Over the span of a generation, the size of our pieces has shrunk and the parts of proliferated. Modular programming suggested that subroutines fit on a page; in John Hsoi Daub's excellent PowerPlant framework (used in Tinderbox), it's quite common to find methods like LPOP3Connection::GetOneMessage that run to 60 or 80 lines of code. The smallest method body in LPOP3Connection is four lines, and that's unusual. All of our object code used to look like this: big objects with big methods.

We don't write this way very much nowadays. Agile Methods have something to do with it. So does refactoring.
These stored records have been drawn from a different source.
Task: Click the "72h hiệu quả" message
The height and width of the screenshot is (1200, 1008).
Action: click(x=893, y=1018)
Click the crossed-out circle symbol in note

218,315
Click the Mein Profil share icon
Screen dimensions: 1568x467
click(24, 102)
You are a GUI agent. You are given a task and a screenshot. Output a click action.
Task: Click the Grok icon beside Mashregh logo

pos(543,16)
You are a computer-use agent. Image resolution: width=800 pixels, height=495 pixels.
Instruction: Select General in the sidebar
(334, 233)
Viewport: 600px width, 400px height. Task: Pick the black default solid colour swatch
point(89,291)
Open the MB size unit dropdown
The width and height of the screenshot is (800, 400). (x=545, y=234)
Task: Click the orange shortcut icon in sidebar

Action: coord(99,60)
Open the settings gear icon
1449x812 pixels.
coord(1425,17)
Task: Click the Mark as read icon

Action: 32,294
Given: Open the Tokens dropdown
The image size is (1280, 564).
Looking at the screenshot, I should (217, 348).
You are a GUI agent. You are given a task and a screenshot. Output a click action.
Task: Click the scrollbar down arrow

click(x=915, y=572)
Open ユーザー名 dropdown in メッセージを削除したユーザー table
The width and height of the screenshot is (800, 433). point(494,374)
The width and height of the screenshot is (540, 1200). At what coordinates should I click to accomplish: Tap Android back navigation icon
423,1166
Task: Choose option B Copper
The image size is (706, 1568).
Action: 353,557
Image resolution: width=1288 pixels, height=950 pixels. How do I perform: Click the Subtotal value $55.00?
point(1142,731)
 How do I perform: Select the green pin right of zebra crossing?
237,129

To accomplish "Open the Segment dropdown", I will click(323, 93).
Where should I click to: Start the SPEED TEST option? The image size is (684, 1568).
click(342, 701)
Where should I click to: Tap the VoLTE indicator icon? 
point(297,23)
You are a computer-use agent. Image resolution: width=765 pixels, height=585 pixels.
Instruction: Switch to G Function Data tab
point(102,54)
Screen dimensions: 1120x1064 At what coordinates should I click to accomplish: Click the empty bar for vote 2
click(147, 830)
A core cause, though, is a change in materials; just as the production of cheap cast iron transformed Victorian architecture, the discovery that method calls need not slow the program transformed the way we think about objects. And then there's test driven development: small objects and small methods are much easier to test, and the advantages of pervasive testing for avoiding reversion bugs are compelling. (I've never been a fan of methodologies and I hate anything that slows down coding, even type declarations. But Test Driven Development really has transformed my code work.)

If you're going to have lots of small parts and lots of small methods, closeup views are going to seem complicated. If you're going to build an office building or a railroad station out of small pieces of iron and steel, you're going to have lots of members and lots of rivets.

You might try to hide the complexity. But NeoVictorians ask, "why?" The parts are there. The rivets are there. Covering them with a facade makes them seem simpler, but if you need to poke holes in the facade for testing and to get the objects to do what you want, the facade becomes a sham -- a frilly cover that's supposed to hide the legs but just attracts dust.